Passo 5: evita i due errori più comuni
Pressione troppo bassa.
L’auto consuma di più, la gomma si scalda di più e il battistrada tende a usurarsi sulle spalle. Sul lungo viaggio è una combinazione da evitare.
Pressione troppo alta.
L’auto diventa più rigida sulle buche, il battistrada si consuma al centro e la tenuta può peggiorare sullo sconnesso. Gonfiare un po’ in più per sicurezza è in realtà un falso mito.
Passo 6: fai il mini check prima del viaggio
Già che ci sei, completa il controllo. Ecco una piccola checklist:
battistrada in buono stato; il minimo di legge è 1,6 mm;
fianchi senza tagli, bozzi o crepe;
valvole integre e tappini avvitati;
ruota di scorta controllata, se presente;
kit gonfiaggio completo e non scaduto, se la tua auto lo usa;
TPMS, il sistema di monitoraggio pressione, senza spie attive.
Passo 7: ripeti il controllo con una buona routine
Non farlo solo prima delle ferie. La pressione andrebbe controllata almeno una volta al mese. Se usi poco l’auto, non pensare che non serva: anche con l’auto ferma, la gomma può perdere pressione nel tempo.
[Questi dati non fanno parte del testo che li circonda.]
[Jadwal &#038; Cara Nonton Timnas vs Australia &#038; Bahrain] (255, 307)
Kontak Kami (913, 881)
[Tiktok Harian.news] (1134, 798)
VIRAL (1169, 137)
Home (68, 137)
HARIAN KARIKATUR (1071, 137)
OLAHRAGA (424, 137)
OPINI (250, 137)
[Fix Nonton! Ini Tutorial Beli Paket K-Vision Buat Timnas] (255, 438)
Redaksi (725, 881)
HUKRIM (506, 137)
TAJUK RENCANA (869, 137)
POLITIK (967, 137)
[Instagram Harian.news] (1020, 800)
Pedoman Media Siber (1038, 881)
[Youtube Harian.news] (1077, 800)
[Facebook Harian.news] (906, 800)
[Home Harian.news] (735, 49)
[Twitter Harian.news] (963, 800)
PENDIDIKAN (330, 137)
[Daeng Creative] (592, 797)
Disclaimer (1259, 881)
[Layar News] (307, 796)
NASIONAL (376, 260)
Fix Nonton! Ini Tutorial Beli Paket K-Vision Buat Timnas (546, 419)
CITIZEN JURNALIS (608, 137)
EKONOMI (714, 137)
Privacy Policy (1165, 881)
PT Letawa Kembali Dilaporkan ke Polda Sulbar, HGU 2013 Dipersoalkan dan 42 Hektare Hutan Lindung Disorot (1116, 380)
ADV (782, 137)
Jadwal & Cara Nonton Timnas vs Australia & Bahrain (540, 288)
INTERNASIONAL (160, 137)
Se compri gomme usate, controlla questo
L’usato può essere una scelta intelligente ma prima di acquistare pneumatici second hand, verifica alcuni punti essenziali:
misura corretta e indici compatibili con l’auto;
usura uniforme del battistrada;
assenza di riparazioni sospette o danni sul fianco;
codice DOT leggibile sullo pneumatico;
coppia o treno omogeneo, se compri più gomme insieme.
Un consiglio pratico in più. Se monti gomme usate o compri un’auto usata, fai subito il controllo pressione appena la porti a casa. È uno dei modi più veloci per partire con il piede giusto, anzi con la ruota giusta.
Breve recap prima di partire
Se vuoi ricordare solo l’essenziale: misura a freddo, segui i valori del costruttore, adegua la pressione al carico e non al caldo, controlla anche battistrada e ruota di scorta. Buone vacanze!